Evaporation of sessile water droplets on horizontal and vertical bi-phobic patterned surfaces

TL;DR

This study experimentally investigates how the orientation of bi-phobic patterned surfaces affects water droplet evaporation, revealing that vertical surfaces enhance heat transfer and alter internal flow dynamics.

Contribution

It provides new insights into evaporation behavior on bi-phobic surfaces with different orientations, highlighting the impact of substrate tilt on heat transfer and fluid dynamics.

Findings

Evaporation is more efficient on vertical surfaces with higher heat transfer rates.

Counterintuitive heat flux distribution observed near the lower contact line on vertical surfaces.

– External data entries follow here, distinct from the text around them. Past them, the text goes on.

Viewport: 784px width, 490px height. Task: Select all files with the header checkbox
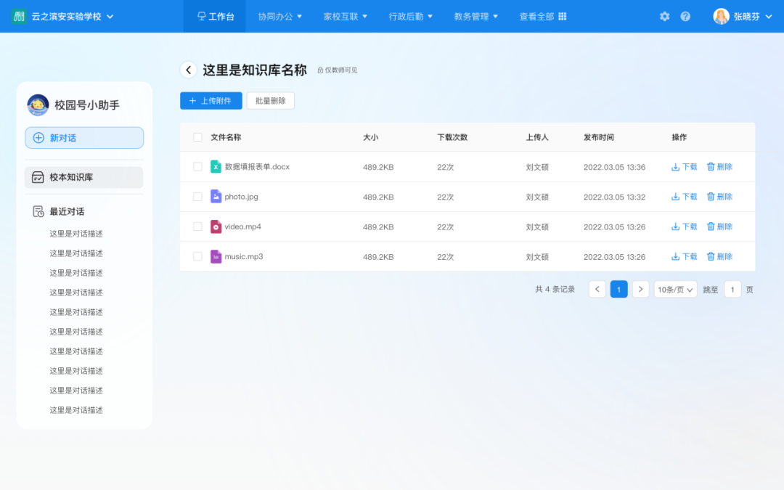[197, 136]
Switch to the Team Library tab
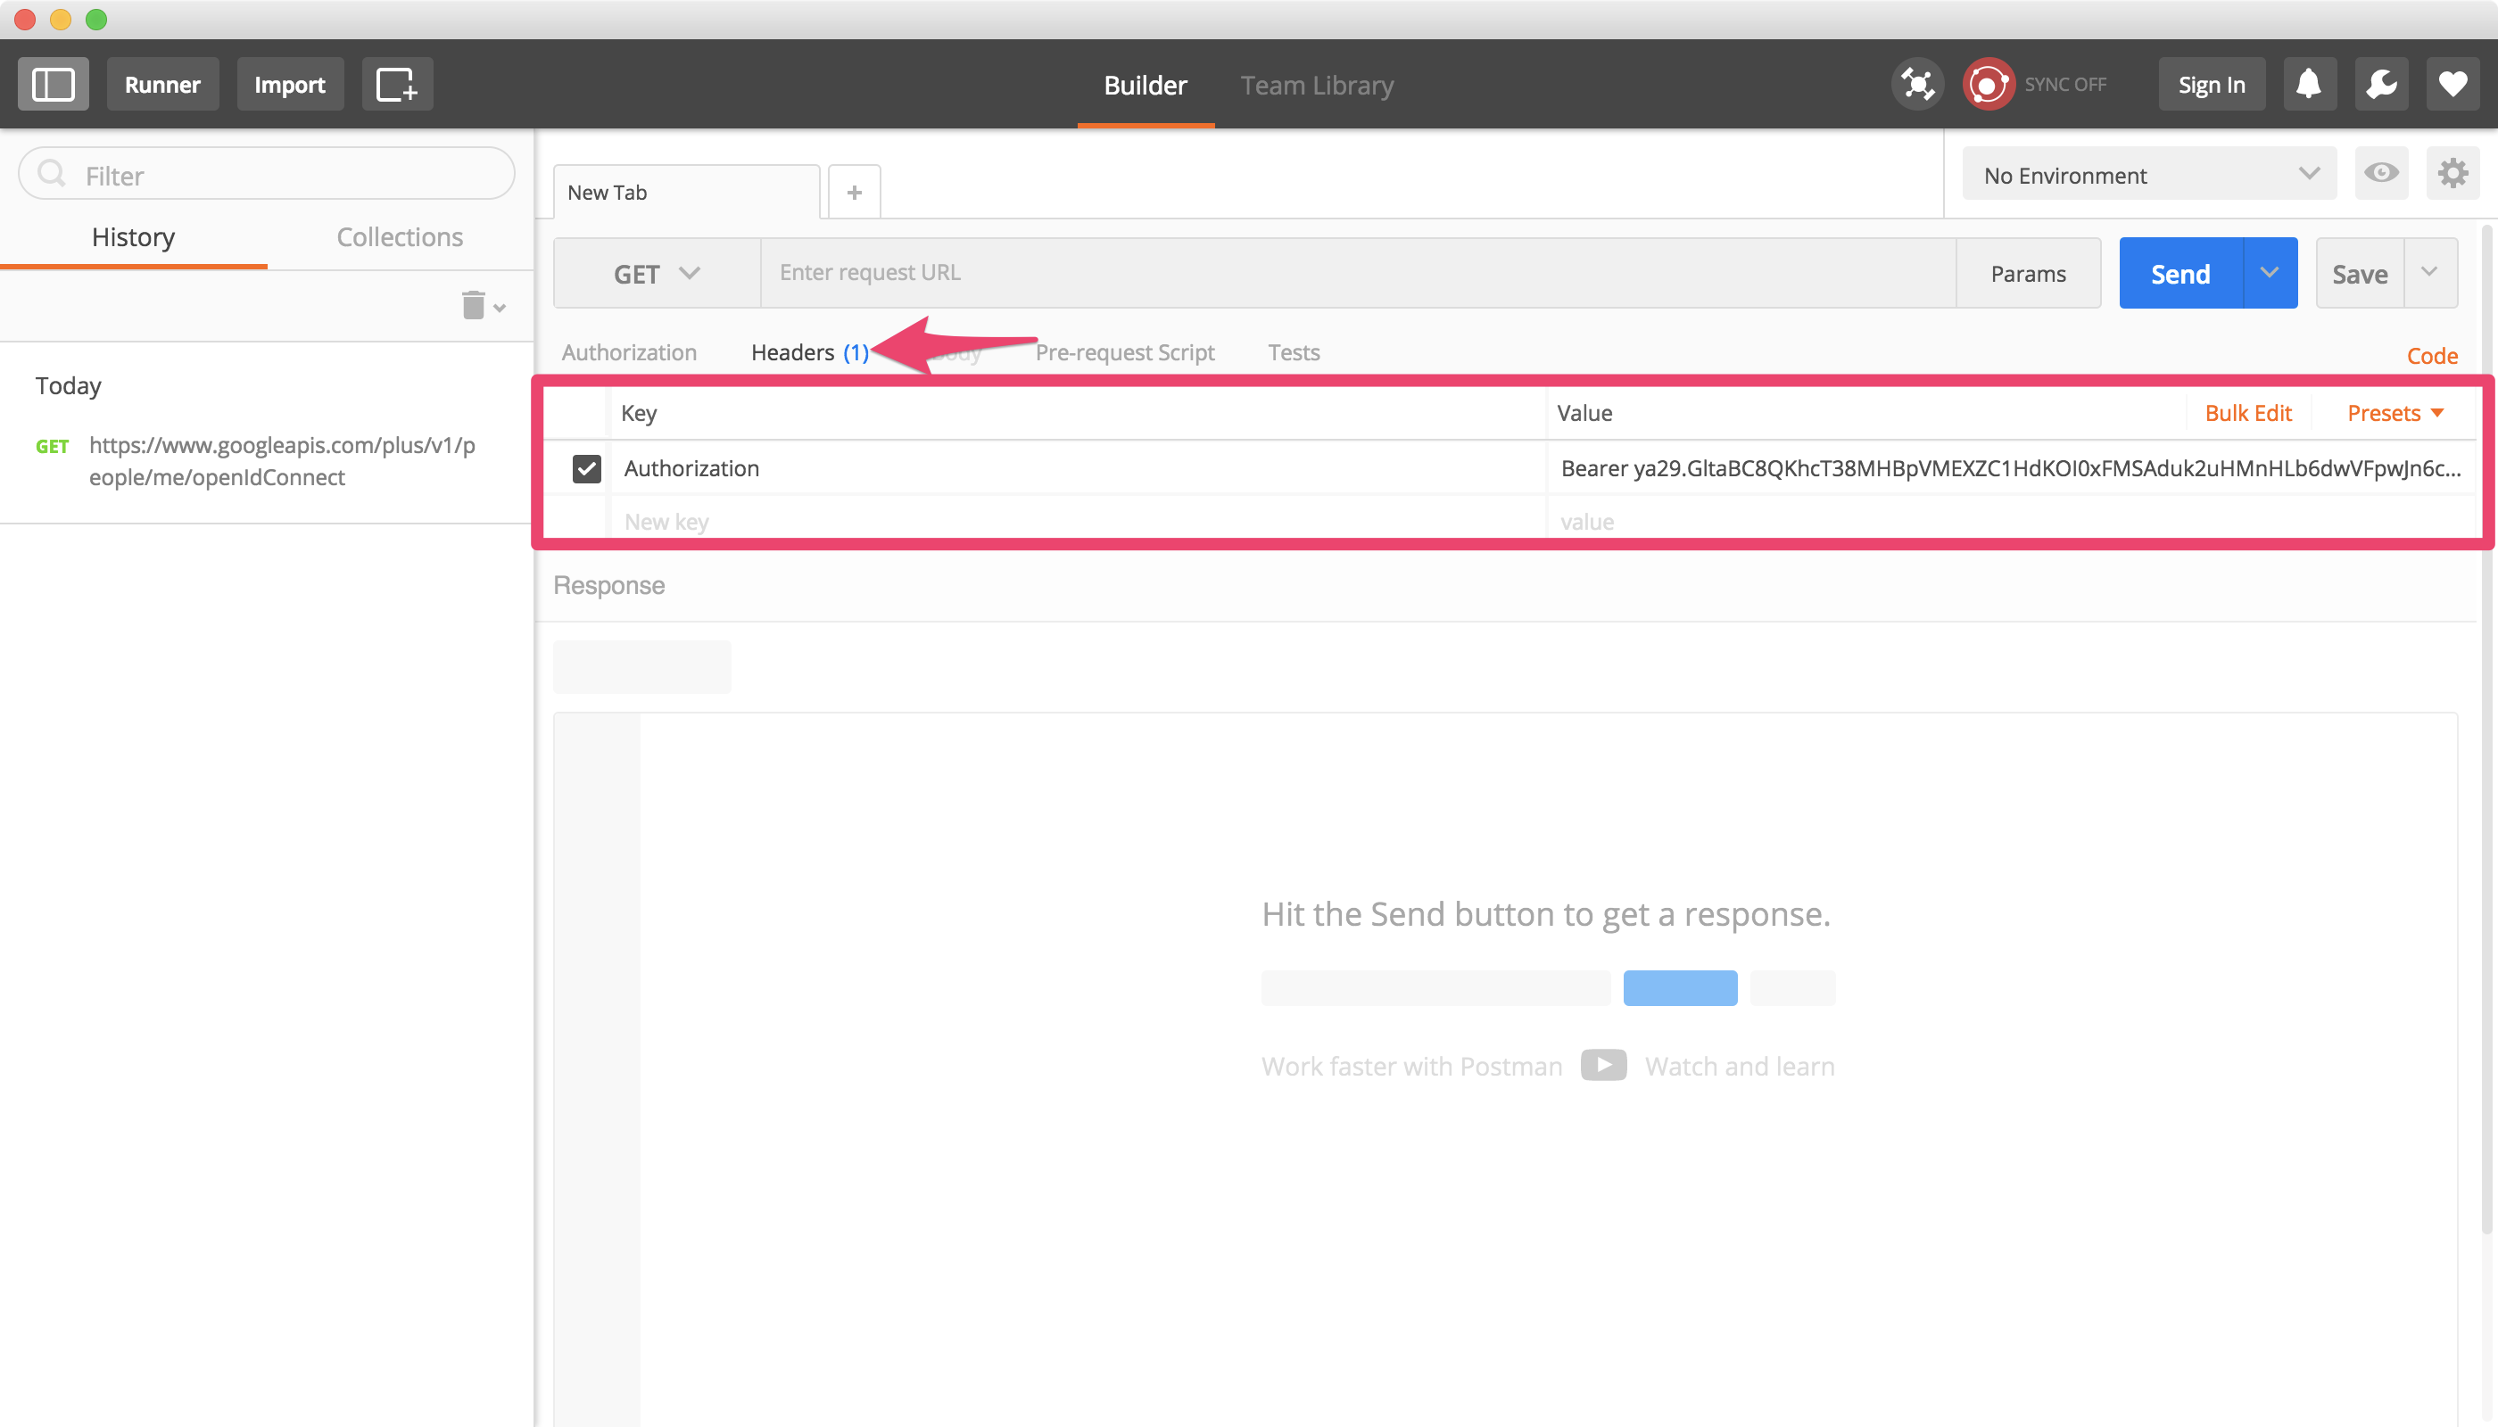The width and height of the screenshot is (2498, 1427). pos(1316,85)
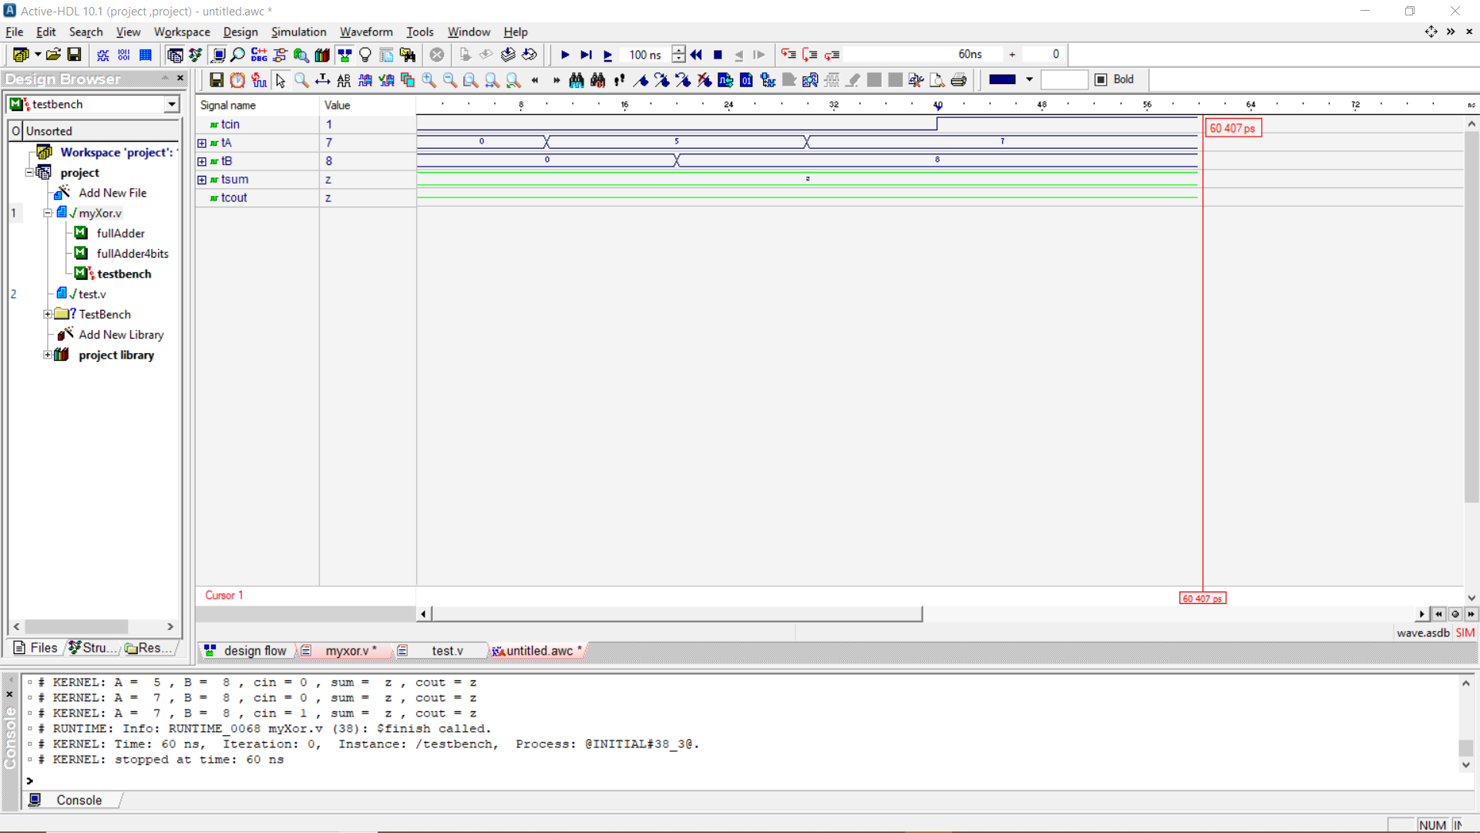Switch to the test.v tab
This screenshot has width=1480, height=833.
tap(447, 650)
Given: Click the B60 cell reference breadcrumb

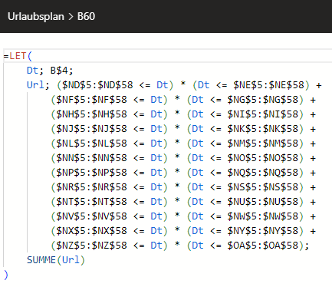Looking at the screenshot, I should click(x=86, y=17).
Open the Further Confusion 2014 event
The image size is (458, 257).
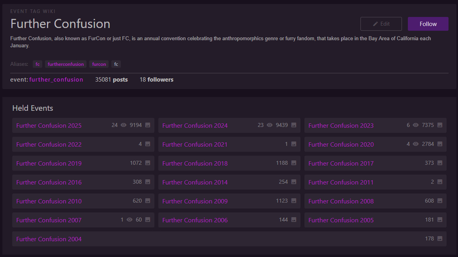click(x=195, y=182)
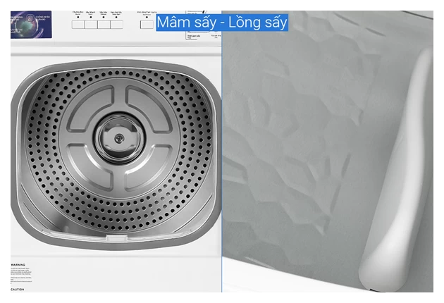This screenshot has height=303, width=444.
Task: Click the indicator dot above the Start/Pause button
Action: [x=147, y=17]
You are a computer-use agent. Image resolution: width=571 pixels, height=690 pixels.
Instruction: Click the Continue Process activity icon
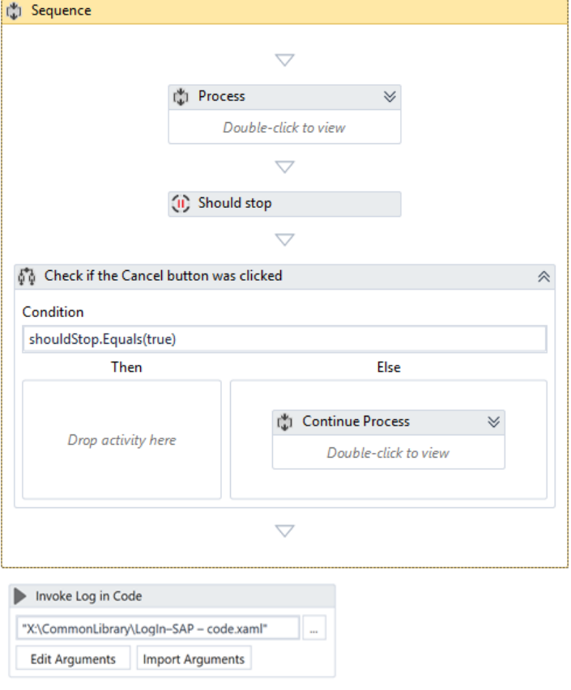(x=284, y=422)
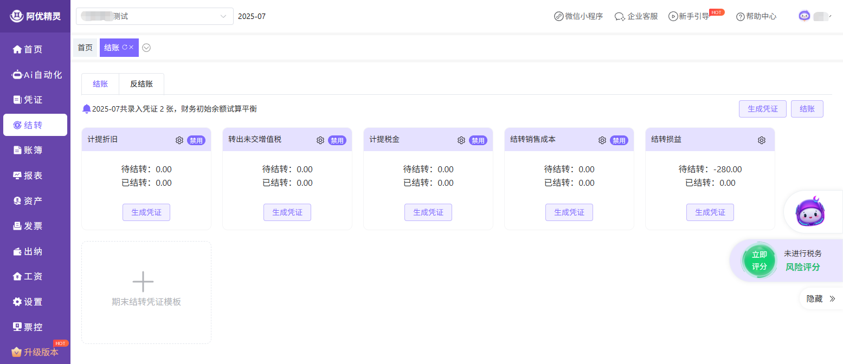The height and width of the screenshot is (364, 843).
Task: Click refresh icon on 结账 tab
Action: click(125, 48)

Thermal signatures become uniform as contact angles at both contact lines equalize.

Abstract

This paper presents an experimental study on thermal transport to single water droplets evaporating on heated bi-phobic surfaces consisting of a superhydrophobic matrix with a circular hydrophobic pattern with strong contact line pinning. A single water droplet of 8 ul volume is placed on a preheated surface and allowed to evaporate in an open laboratory environment. We investigate the influence of substrate orientation (horizontal and vertical) on evaporation dynamics. Using optical and infrared imaging, we report droplet fluid dynamics and heat transfer characteristics of the evaporating droplet. Overall, evaporation is more efficient on the vertical surface, exhibiting higher total heat transfer rates and up to 10% shorter evaporation times. Counterintuitively, on the vertical surface, the substrate-droplet interfacial heat flux was higher near the lower contact line than in the upper region, despite a high contact angle and an expected wedge effect at the bottom. At the same time, the temperature is colder in the lower part of the droplet. We attribute this apparent anomaly to the competition between sensible heating and evaporation, and a modified convective flow signature (both within the droplet and the gas phase) compared to a horizontal surface. We also show that the thermal signature becomes uniform once the contact angles at the upper and lower contact lines become equal towards the end of the evaporation process. Insights from this work can guide the design of spray cooling devices, or be used to alter particle deposition patterns during evaporation-based fabrication techniques and ink-jet printing.